Rather than I tell the students to make a diagram and this is why, I want their participation, to see this as their idea, to 'own the lesson'.
I call on students to share their thoughts.
Teams move to tables and add instruments to the SCL diagram.
"Alright then, seems like teams have decided to make the diagram first, to help you write your letter. Please move to your team tables. I will return your lab books and SCL picture so that you can add your instruments."
The student diagram becomes the graphic organizer for the letter they will write next.
While teams work on their diagrams, I encourage members to discuss why those instruments and why in those places on the SCL. I suggest more details can be added to their diagram after the letter is finished.
I give the students about 10 minutes to sketch their diagram, then I call teams back to the rug to go over the parts of the letter.
Teams return to the rug to view the letter frame.
"To help you write your letter, I have started some of the sentences for you."
I did not want to overwhelm the writers with the task of composing the letter parts. I want them to spend their time on stating their claim and supporting it with their observations and data.
I point out each section of the letter and explain what information their team should provide in the blanks.
"The information your team needs to provide is in green print. Where will you find this information? Right, in your lab books. I expect you to use your observations and data to support your decisions.
"Since each team will submit a letter, let's consider possible tasks each member could provide to help the team finish their letter. How can each of you help with the letter?"
Together we establish a 'task list' for the letter, which I write on the board.
I stress the importance that everyone helps to make sure that all parts of the letter are complete.
Here is a suggested 'task list' that I will want the students to consider:
Write a letter to OEW to recommend scientific instruments for the SCL based on your team's data and trials.
1. write the letter sections
2. find the data in the teams' lab books that will help with the letter
3. say the sentences that your team member writes
4. read over the sentences to make sure they make sense
5. help spell words and look for capitals and periods
6. read the entire letter aloud to the team to make sure it makes sense
I take the time to articulate these expectations so students have concrete ways to participate with producing the team letter even they are not the ones writing the letter.
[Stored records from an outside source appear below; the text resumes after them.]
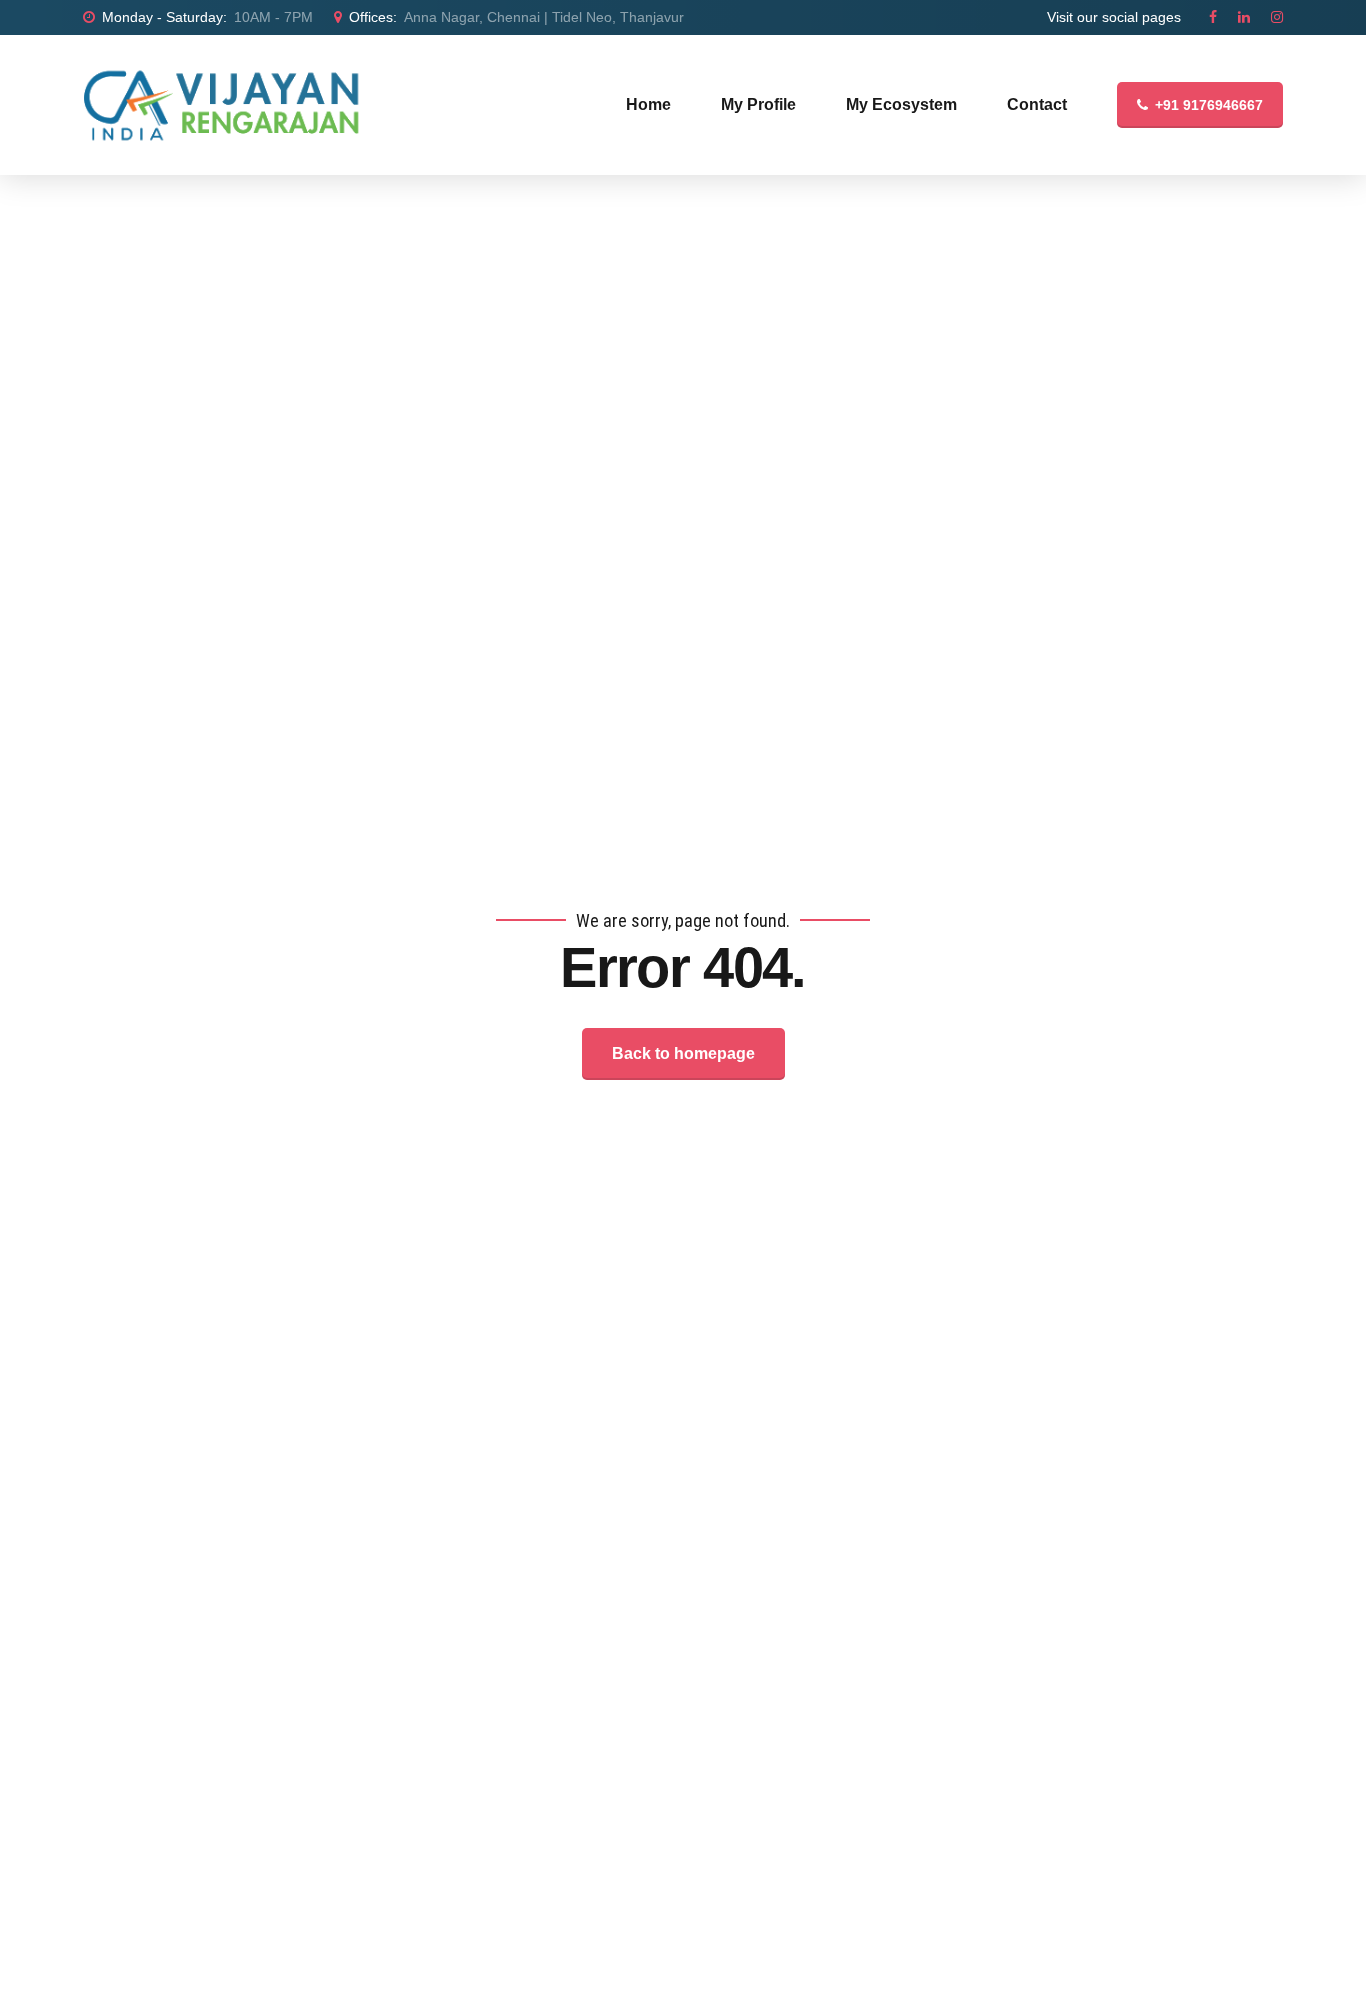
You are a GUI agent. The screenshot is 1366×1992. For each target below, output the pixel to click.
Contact (1037, 104)
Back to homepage (683, 1053)
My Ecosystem (901, 104)
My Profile (758, 104)
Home (648, 104)
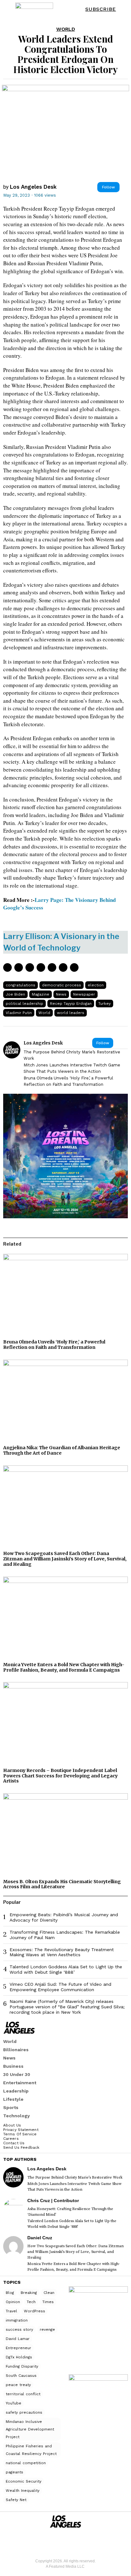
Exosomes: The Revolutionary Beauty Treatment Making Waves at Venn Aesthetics (62, 1952)
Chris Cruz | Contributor (53, 2200)
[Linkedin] (41, 967)
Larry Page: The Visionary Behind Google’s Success (59, 904)
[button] (122, 9)
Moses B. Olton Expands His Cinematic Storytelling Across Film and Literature (62, 1884)
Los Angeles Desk (33, 187)
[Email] (74, 967)
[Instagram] (56, 2542)
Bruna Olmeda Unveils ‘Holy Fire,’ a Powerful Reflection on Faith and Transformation (68, 1081)
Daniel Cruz (39, 2237)
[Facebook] (7, 967)
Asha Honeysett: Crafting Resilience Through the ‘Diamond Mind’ (70, 2212)
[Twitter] (18, 967)
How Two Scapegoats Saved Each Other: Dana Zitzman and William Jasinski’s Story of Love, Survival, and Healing (65, 1559)
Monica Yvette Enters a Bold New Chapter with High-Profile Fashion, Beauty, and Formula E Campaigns (63, 1667)
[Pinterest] (29, 967)
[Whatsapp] (52, 967)
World (65, 29)
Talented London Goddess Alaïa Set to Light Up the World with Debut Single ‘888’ (66, 1969)
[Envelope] (75, 2542)
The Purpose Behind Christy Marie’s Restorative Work (72, 1055)
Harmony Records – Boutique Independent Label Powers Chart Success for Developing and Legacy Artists (60, 1776)
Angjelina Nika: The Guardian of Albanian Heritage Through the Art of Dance (61, 1450)
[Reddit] (63, 967)
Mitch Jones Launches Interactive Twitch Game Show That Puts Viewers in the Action (72, 1068)
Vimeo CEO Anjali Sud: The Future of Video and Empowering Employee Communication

I also remind students of our group norms, which I move to a prominent place in the room:
1. listen carefully
2. share your ideas
3. stay with your team to help team members even when your part is complete
4. do your part to help the team
It is important to remind students of the norms, since I have some students that will disengage if they feel their part is over.
I provide students a couple of minutes to discuss how they will share the tasks. Then pass out the letter. I remind teams to refer to their data / observations and diagram as they write their letter.
After the materials are passed out, I walk around to make sure that all groups are getting started. Next I sit with each group to observe how they are working and ask questions about their recommendations.
Usually I will circulate around the room, rather than stay in place for awhile. I am choosing to sit with teams for this lesson because I want to be available to conference with the team as they work on their letter.
I asked a few teams who had finished their letter to help the other teams. As I wanted the teams to have as much time as possible to complete the letter, I chose to let the teams work up til science time was over.
Teams who finished their letter turned in their letter, diagram and lab books. I directed the other teams to chose one of their members to hold onto to the letter and diagram. Each member was responsible for place their lab book in their science folder.
Teams who did not finish their letter during this time frame, got together over the next few days to complete their work.